5. Kaleidoscope

Linguistics and artificial intelligence: why not?

min
Gemma Boleda

Gemma Boleda, ICREA Research Professor in the Department of Translation and Language Sciences and head of the COLT Research Group: Computational Linguistics and Linguistic Theory

When I discovered linguistics in the first year of my undergraduate programme in Spanish philology, it was love at first sight. I had finally found my calling! Since then, I have devoted myself to understanding how language works. Towards the end of the programme, I began to gravitate more towards quantitative and computational methods. I ended up doing a PhD in computational linguistics, a field that straddles linguistics and artificial intelligence.

What drew me to artificial intelligence was the possibility of analysing vast amounts of data, such as the millions of texts available on the Internet. Extracting systematic knowledge from such a large quantity of data cannot be done by hand; AI gave me tools to do it. In particular, I apply a method called machine learning, in which you feed a computer a large amount of data and ask it to extract patterns that enable it to perform a given task, such as translating a text from English to Catalan. To be able to perform such a complex task, the computer needs to acquire a great deal of linguistic knowledge; consequently, examining its behaviour can shed a lot of light on how language works. This methodology has been used, for instance, to investigate how words can have different meanings in different contexts, or to determine the genealogical relationships between languages.
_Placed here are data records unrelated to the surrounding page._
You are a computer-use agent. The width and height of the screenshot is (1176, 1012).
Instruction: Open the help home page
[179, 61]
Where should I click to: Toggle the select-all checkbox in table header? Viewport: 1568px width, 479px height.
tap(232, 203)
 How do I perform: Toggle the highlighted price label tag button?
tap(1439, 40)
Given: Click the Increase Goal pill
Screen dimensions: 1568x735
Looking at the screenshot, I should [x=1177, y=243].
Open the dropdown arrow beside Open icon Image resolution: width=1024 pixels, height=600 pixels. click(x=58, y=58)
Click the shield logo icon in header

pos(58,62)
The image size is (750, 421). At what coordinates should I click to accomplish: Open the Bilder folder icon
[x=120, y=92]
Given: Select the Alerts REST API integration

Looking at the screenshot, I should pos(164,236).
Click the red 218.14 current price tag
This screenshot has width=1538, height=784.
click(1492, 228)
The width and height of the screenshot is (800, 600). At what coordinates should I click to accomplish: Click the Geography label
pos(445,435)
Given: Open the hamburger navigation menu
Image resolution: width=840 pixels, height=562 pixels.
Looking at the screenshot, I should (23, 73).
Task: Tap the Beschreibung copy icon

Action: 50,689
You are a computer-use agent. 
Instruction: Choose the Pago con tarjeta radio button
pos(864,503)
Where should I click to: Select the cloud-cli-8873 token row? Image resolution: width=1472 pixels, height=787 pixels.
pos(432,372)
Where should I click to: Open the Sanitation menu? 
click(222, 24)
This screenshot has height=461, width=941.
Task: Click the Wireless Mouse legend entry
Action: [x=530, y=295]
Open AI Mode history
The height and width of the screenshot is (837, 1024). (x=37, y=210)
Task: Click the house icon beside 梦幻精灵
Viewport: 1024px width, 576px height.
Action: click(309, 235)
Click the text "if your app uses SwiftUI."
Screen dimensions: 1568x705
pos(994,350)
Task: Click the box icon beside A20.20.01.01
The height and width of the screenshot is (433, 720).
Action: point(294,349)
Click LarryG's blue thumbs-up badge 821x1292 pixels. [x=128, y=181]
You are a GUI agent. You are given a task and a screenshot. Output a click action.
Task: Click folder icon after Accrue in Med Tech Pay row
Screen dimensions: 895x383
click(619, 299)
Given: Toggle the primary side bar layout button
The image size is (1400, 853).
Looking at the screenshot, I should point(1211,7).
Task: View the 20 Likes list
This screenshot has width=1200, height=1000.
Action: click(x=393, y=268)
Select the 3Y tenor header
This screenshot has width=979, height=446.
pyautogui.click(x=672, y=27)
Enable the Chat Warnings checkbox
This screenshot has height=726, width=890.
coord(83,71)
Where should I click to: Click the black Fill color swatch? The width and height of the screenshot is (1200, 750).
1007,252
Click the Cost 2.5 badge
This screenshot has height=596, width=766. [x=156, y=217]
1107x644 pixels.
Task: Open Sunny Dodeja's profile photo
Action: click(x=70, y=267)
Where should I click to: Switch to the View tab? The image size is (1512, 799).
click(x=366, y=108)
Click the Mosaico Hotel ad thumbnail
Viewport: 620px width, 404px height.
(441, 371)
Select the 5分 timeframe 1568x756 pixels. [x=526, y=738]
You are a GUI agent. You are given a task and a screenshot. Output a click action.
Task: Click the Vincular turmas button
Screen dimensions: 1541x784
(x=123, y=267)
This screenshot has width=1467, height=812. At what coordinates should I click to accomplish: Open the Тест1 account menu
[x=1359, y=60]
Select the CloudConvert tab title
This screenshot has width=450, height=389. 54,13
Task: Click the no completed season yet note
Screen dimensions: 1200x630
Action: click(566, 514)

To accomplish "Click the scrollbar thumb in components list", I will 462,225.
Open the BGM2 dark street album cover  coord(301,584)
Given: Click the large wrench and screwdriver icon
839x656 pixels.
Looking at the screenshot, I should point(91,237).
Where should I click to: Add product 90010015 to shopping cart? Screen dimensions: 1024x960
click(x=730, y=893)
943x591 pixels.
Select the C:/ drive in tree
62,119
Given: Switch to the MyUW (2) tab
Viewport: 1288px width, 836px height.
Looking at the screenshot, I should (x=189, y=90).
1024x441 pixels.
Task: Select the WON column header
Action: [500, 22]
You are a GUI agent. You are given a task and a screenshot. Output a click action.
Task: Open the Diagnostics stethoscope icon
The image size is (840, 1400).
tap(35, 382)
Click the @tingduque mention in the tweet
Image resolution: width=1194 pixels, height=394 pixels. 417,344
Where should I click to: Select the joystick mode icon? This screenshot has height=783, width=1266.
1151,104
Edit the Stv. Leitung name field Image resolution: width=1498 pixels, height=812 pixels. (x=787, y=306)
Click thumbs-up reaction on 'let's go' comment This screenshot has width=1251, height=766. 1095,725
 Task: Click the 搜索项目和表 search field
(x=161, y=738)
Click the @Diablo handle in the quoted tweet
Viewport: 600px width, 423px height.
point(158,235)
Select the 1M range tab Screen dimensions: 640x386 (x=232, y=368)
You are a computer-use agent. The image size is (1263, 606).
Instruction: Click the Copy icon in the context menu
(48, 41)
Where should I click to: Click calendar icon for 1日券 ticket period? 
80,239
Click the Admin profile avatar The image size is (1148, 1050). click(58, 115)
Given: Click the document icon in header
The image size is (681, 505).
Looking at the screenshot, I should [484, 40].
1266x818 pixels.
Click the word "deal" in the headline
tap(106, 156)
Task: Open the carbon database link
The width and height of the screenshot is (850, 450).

But not only does AI have enormous potential for the scientific study of language, it is also the basis of the language technology we interact with on a daily basis: when we write messages on WhatsApp and it suggests words to us, when we use the AutoCorrect feature in Word, when we translate texts with Google Translate, and so on.

But not only does AI have enormous potential for the scientific study of language, it is also the basis of the language technology we interact with on a daily basis: when we write messages on WhatsApp and it suggests words to us, when we use the AutoCorrect feature in Word, when we translate texts with Google Translate, and so on.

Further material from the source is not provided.